EUR 298 mln Profit after Tax in Q1 for Piraeus Bank Group
OREANDA-NEWS. June 27, 2012. After the recapitalization by EUR 4.7 billion the bank’s total capital adequacy ratio is 9.0%
On May 30, 2012 Piraeus Bank Group announced its financial results for Q1 2012. After the EUR 4.7 billion recapitalization held in the frame of the advance of EUR 18 billion made by the Hellenic Financial Stability Fund (HFSF) to the 4 major Greek banks, Piraeus Bank total capital adequacy ratio was restored to 9%.
According to Q1 2012 results the Piraeus Bank Group total assets amounted to EUR 47.5 billion, gross loans to EUR 35.9 billion, deposits portfolio to EUR 20.9 billion.

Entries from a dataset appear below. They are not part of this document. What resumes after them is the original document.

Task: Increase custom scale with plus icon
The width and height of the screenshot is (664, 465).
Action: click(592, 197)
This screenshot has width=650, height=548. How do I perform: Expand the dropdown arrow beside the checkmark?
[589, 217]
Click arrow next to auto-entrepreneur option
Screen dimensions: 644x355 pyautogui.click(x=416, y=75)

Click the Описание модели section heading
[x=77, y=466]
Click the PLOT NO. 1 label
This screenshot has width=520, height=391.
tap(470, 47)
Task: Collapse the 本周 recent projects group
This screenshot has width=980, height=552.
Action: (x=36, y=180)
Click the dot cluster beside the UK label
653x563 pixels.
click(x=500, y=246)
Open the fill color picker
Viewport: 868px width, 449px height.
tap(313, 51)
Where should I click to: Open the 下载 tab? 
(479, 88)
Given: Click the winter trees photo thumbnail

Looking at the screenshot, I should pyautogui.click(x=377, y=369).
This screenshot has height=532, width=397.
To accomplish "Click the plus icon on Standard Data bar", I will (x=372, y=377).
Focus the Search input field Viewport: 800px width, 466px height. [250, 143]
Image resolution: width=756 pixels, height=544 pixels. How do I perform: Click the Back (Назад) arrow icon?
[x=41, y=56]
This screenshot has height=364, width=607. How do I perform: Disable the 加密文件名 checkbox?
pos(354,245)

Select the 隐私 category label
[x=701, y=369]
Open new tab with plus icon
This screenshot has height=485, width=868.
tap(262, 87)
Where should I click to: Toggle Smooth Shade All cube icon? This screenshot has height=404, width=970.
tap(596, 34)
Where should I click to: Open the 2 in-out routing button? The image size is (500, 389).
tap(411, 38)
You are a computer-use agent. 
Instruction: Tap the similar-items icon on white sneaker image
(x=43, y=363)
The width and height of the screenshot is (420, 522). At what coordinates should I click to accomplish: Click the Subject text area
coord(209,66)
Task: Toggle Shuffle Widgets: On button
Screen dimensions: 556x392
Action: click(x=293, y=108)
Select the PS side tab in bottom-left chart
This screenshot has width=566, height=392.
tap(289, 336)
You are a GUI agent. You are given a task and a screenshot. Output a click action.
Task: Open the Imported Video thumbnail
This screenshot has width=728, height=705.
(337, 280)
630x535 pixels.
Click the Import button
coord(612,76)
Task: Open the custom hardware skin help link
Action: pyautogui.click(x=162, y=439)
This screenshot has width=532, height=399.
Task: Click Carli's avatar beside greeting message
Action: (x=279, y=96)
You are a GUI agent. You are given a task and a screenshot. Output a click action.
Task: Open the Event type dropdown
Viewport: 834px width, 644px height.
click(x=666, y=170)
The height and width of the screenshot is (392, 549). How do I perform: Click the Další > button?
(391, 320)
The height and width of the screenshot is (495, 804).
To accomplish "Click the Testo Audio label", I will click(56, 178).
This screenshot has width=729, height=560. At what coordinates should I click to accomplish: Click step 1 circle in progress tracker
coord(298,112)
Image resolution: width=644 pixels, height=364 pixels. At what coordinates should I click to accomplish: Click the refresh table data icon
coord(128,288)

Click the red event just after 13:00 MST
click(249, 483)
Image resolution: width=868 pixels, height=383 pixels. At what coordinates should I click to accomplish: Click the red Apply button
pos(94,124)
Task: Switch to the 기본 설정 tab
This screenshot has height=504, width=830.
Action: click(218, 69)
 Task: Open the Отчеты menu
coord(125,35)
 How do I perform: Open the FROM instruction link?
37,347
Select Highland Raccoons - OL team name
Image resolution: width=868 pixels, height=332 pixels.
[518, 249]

Net revenues for the Group increased by 4% to EUR 392 million despite the challenging market conditions and at the same time Operating Expenses were reduced by 8% to EUR 174 million. As a result pre-Tax and provision profit was increased by 18% to EUR 217 mio compared to EUR 183 mio for the same period last year. While the effort to improve the credit quality of the portfolio resulted to increased expenses for Loan Loss Provisions, the recognition of the remaining deferred tax related to the PSI resulted to a Profit after Tax of EUR 298 million compared to a profit of EUR 9 million for the same period in last year.